Pixel coordinate grounding data:
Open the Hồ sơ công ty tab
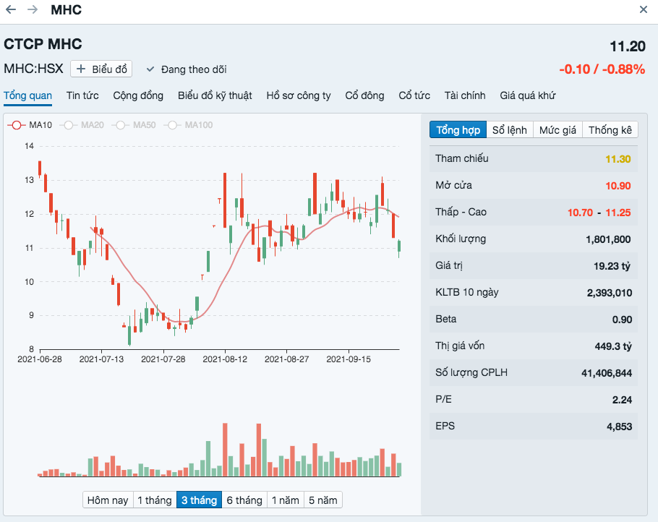tap(299, 95)
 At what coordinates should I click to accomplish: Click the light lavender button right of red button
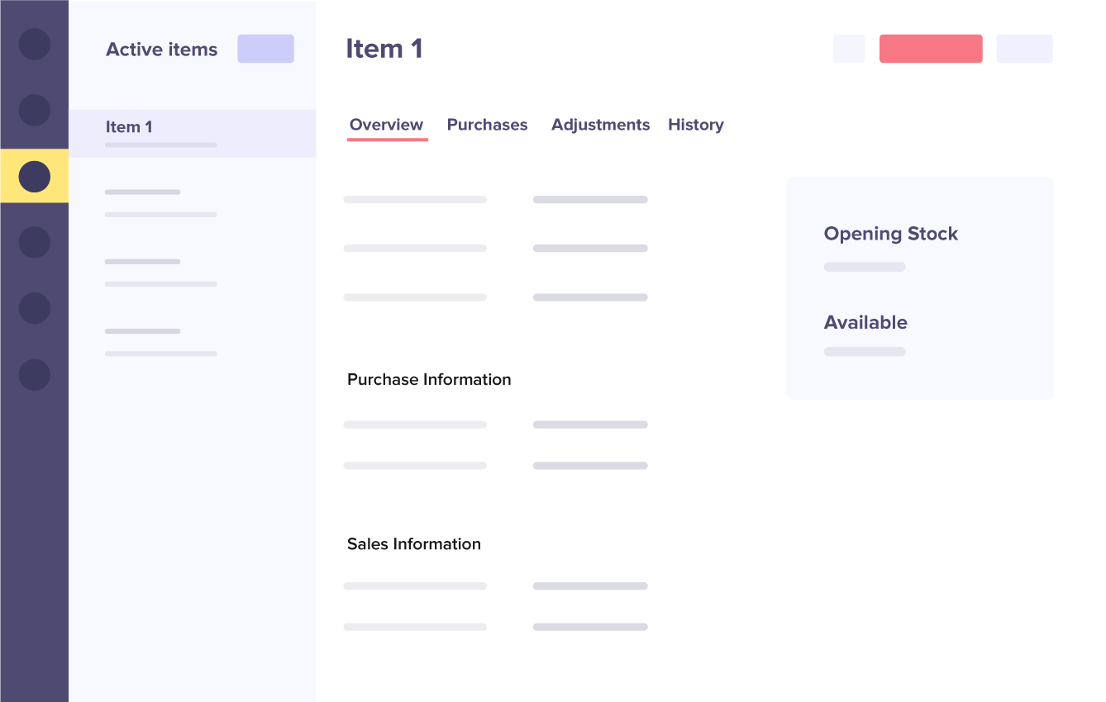pyautogui.click(x=1024, y=49)
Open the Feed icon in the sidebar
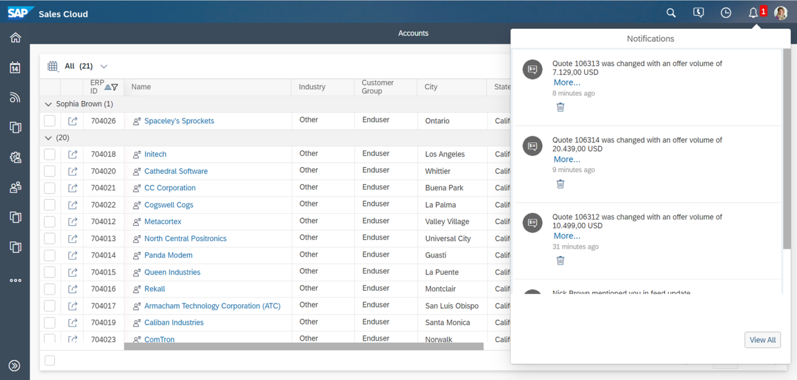This screenshot has height=380, width=797. [15, 97]
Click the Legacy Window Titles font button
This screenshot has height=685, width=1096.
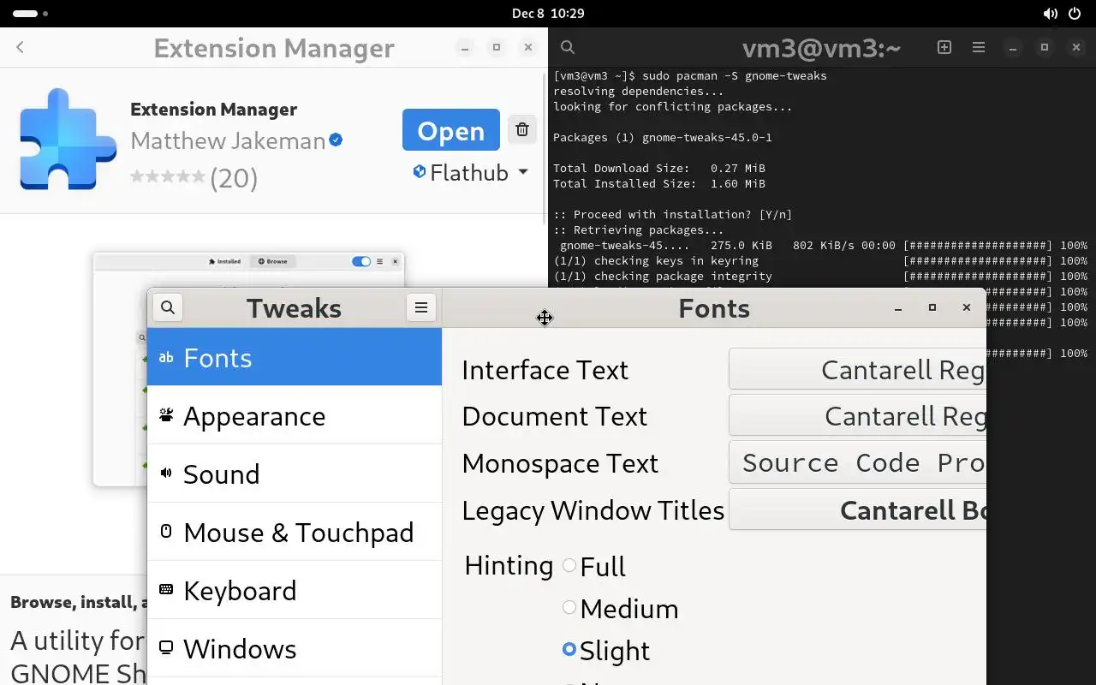(x=857, y=510)
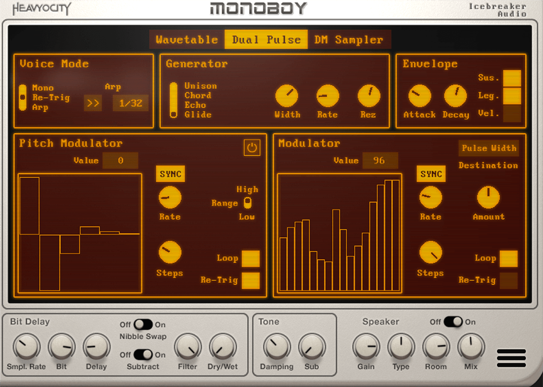The image size is (543, 387).
Task: Click the Generator mode vertical slider
Action: point(173,100)
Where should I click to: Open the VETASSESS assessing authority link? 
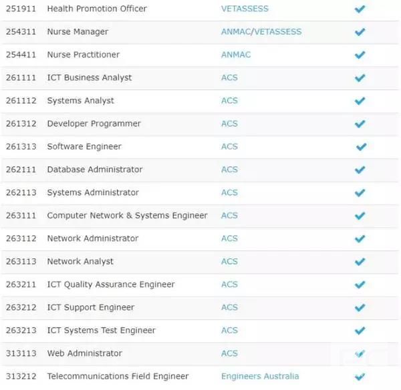coord(245,9)
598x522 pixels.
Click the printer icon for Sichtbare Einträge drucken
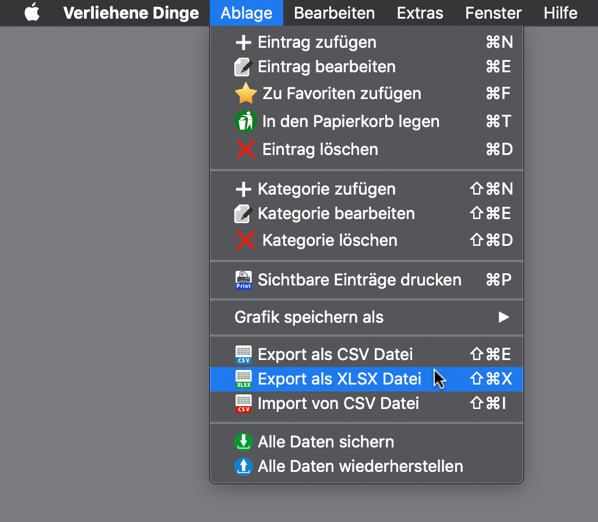coord(243,280)
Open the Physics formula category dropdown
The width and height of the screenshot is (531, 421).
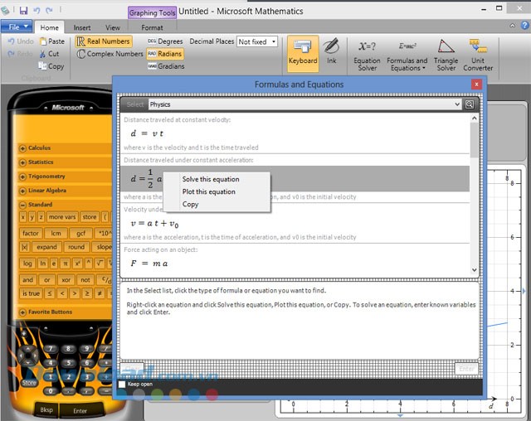304,105
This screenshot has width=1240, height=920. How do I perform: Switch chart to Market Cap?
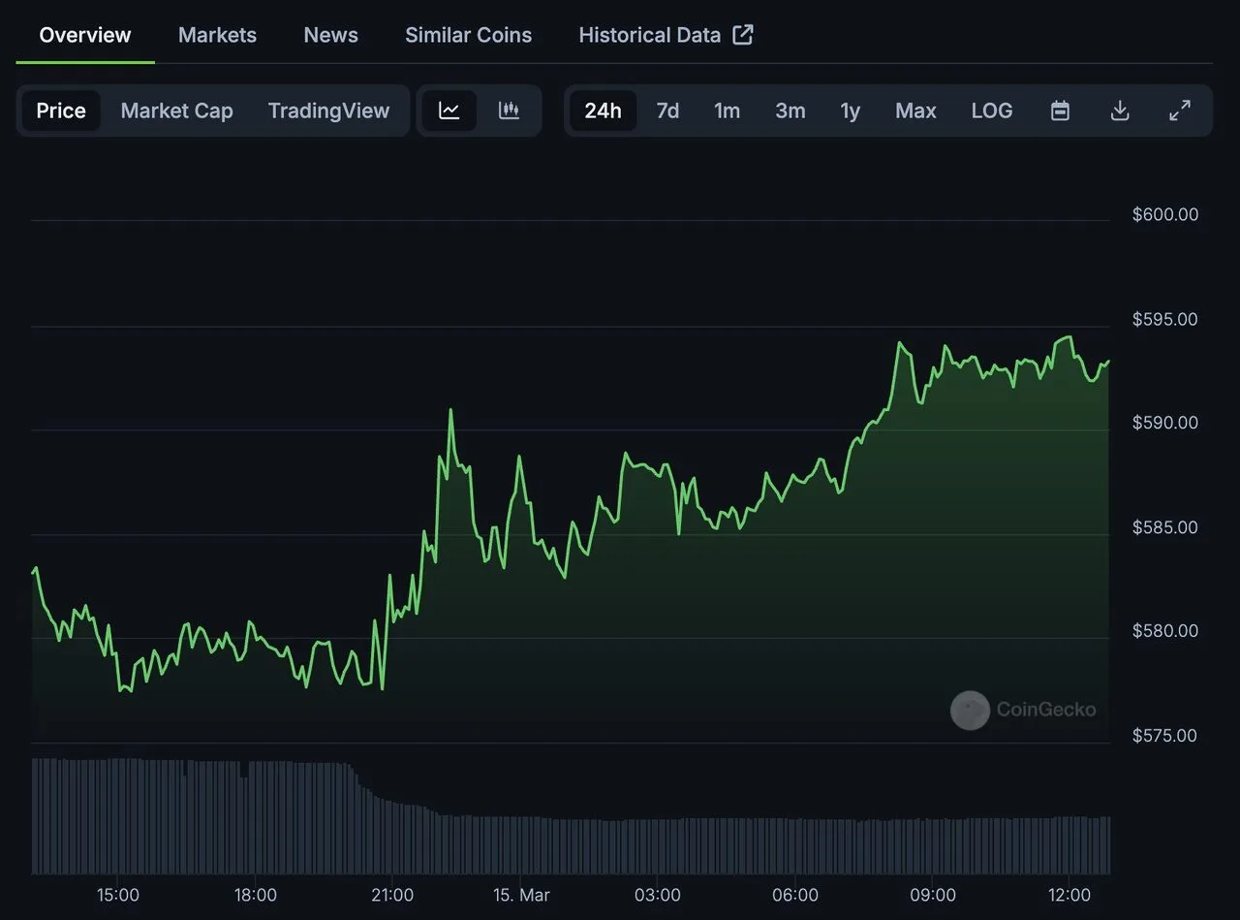pos(176,111)
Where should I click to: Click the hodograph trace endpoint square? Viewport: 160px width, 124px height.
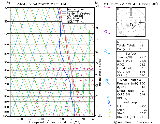[x=138, y=25]
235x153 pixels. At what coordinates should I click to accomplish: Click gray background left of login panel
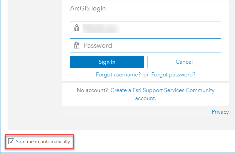point(35,65)
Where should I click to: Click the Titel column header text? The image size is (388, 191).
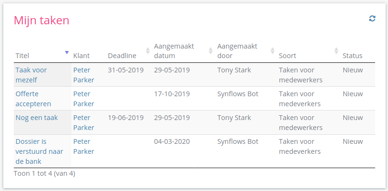pyautogui.click(x=22, y=56)

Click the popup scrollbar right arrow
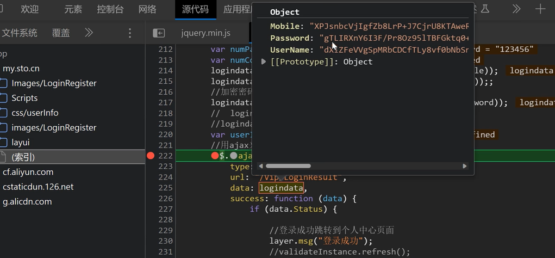pyautogui.click(x=464, y=166)
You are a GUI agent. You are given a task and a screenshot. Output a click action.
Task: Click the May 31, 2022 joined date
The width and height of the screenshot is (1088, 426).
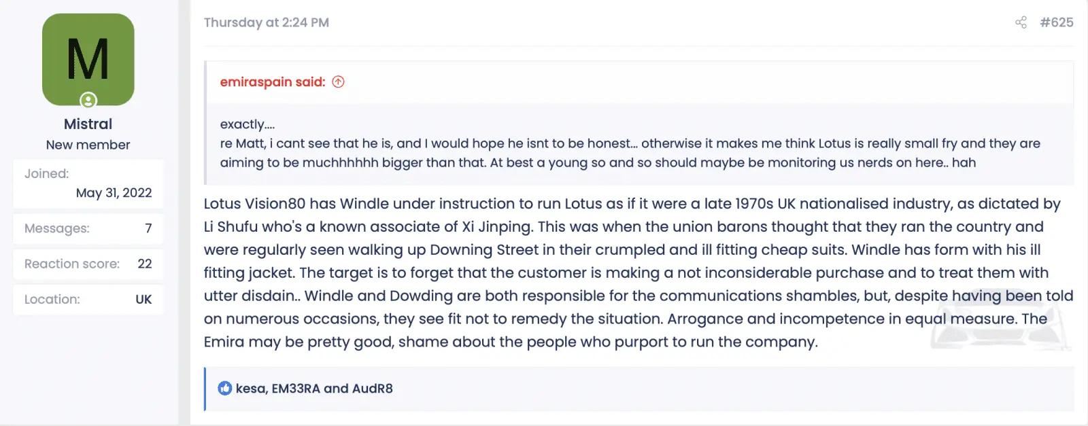click(114, 193)
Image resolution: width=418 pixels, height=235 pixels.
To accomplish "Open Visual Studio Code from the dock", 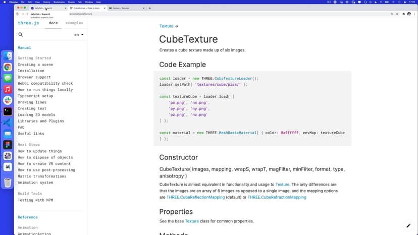I will point(8,123).
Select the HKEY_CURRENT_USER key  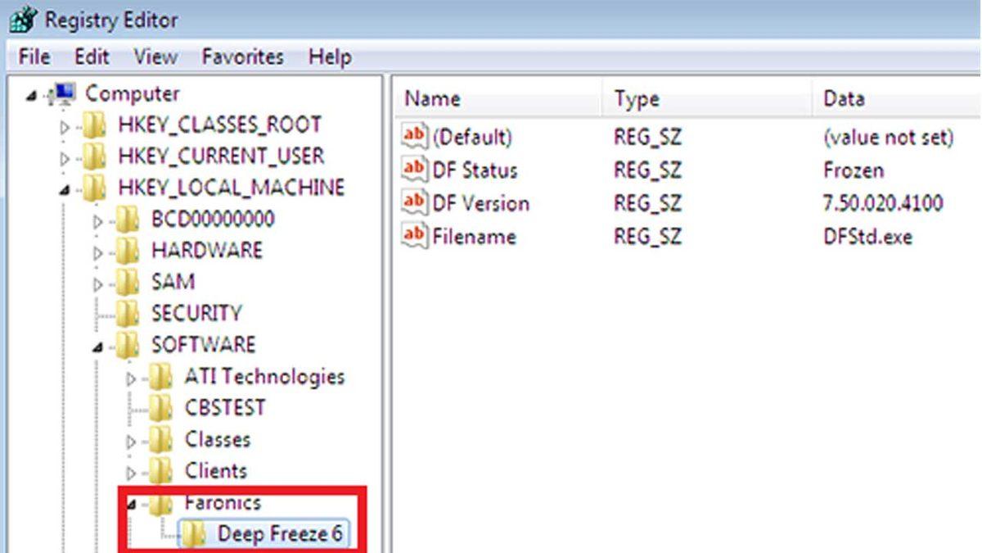pyautogui.click(x=221, y=156)
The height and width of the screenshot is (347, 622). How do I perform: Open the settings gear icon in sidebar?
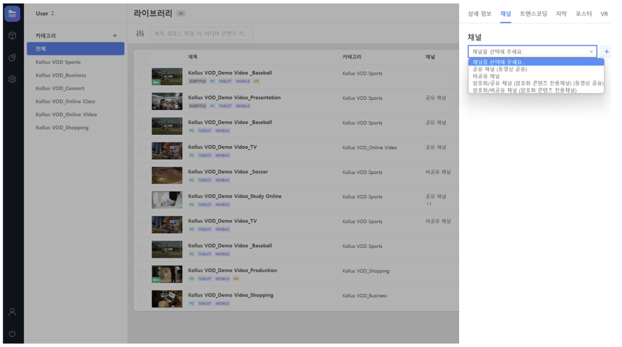pyautogui.click(x=12, y=79)
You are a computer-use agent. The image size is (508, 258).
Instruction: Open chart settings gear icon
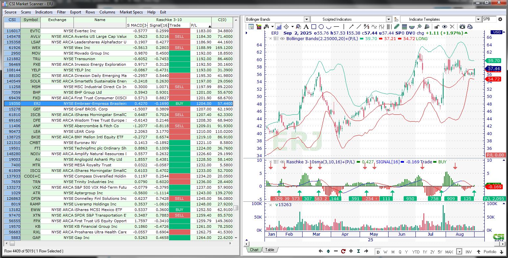pos(500,19)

- [What the exercise asks]: In the entries above, find the line containing "Open the Feed icon in the sidebar" and the line containing "Image resolution: width=418"; give again exactly those two lines and every line between them, minus the pictures.

- [Answer area]:
Open the Feed icon in the sidebar
This screenshot has height=380, width=797. [15, 97]
Click the Legacy Window Titles font button
This screenshot has height=685, width=1096.
(x=857, y=510)
The image size is (543, 387).
Task: Click the Generator mode vertical slider
Action: point(173,100)
Where should I click to: Open the VETASSESS assessing authority link? 
coord(245,9)
598x522 pixels.
Click the printer icon for Sichtbare Einträge drucken
coord(243,280)
Open the Physics formula category dropdown
The width and height of the screenshot is (531, 421).
304,105
This screenshot has width=1240, height=920. How do I perform: Switch chart to Market Cap?
pos(176,111)
Where should I click to: Click the hodograph trace endpoint square? Viewport: 160px width, 124px height.
[x=138, y=25]
235x153 pixels. At what coordinates should I click to accomplish: Click gray background left of login panel
point(35,65)
Where should I click to: Click the Titel column header text? The image size is (388, 191).
pyautogui.click(x=22, y=56)

Click the popup scrollbar right arrow
pyautogui.click(x=464, y=166)
You are a GUI agent. You are given a task and a screenshot. Output a click action.
Task: Click the May 31, 2022 joined date
The width and height of the screenshot is (1088, 426).
click(114, 193)
Image resolution: width=418 pixels, height=235 pixels.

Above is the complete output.